• **Text for analysis**
Among a long list of emails piling into my Inbox is one that says “Thanks to a particularly successful story on People.com the increased traffic has crashed our site. Please be patient as we yell and shake our fists at our web hosting company. We’ll be back up and running shortly.”
It’s from Compassion & Choices, an organization I’ve worked with for nearly two decades. Compassion & Choices is an excellent nonprofit, leader in the fight to make Death With Dignity — specifically, physician aid-in-dying for terminally ill, mentally competent adults — a right for all Americans.
This particular story is a People.com type of story: beautiful young woman dying of brain cancer, choosing to die with dignity and courage… and sadly having to move to Oregon to accomplish this. But similar stories, some with happy endings and some not, occur every day: men and women of all ages in the U.S. find themselves with terminal diagnoses and seek to control their final days and hours. It shouldn’t be that hard.

• **Supplied data**
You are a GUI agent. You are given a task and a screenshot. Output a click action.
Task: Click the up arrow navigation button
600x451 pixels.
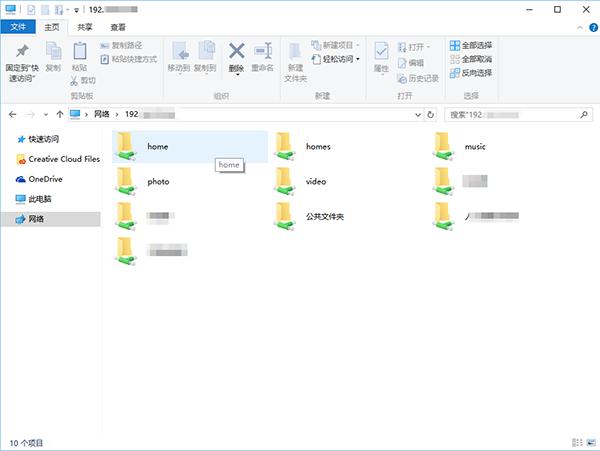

• **List of tasks**
A: Reproduce word for word the stretch of the Death With Dignity passage from "It’s from Compassion" through "for all Americans.".
B: Pick up the Death With Dignity passage after its final sentence and carry it forward.

• **Answers to each task**
A:
It’s from Compassion & Choices, an organization I’ve worked with for nearly two decades. Compassion & Choices is an excellent nonprofit, leader in the fight to make Death With Dignity — specifically, physician aid-in-dying for terminally ill, mentally competent adults — a right for all Americans.

B:
Though I’m no longer active in this capacity, for many years I served as a Compassion & Choices volunteer — trained C&C volunteers will help those who fit the criteria (terminally ill, mentally competent adults) understand their options. In California, which does not have a DWD law but hopefully will within the next few years, the best option is often to stop eating and drinking. Or sometimes just to stop taking the medications that are keeping you alive. To be candid, some people also hoard life-ending medications and when their numbered days get to be very few — or their suffering becomes more intense than they feel worth the struggle — they stir those pills into applesauce and spend their final moments in peace, surrounded by loved ones and in the quiet of their own homes.
How in the world is this not a good idea? Why in the world is prolonging life to the bitter end, more often than not in a cold & sterile hospital room ever a better idea?
Brittany Maynard, the 29-year-old subject of the People.com story, is choosing to die on her own terms. Wouldn’t we all?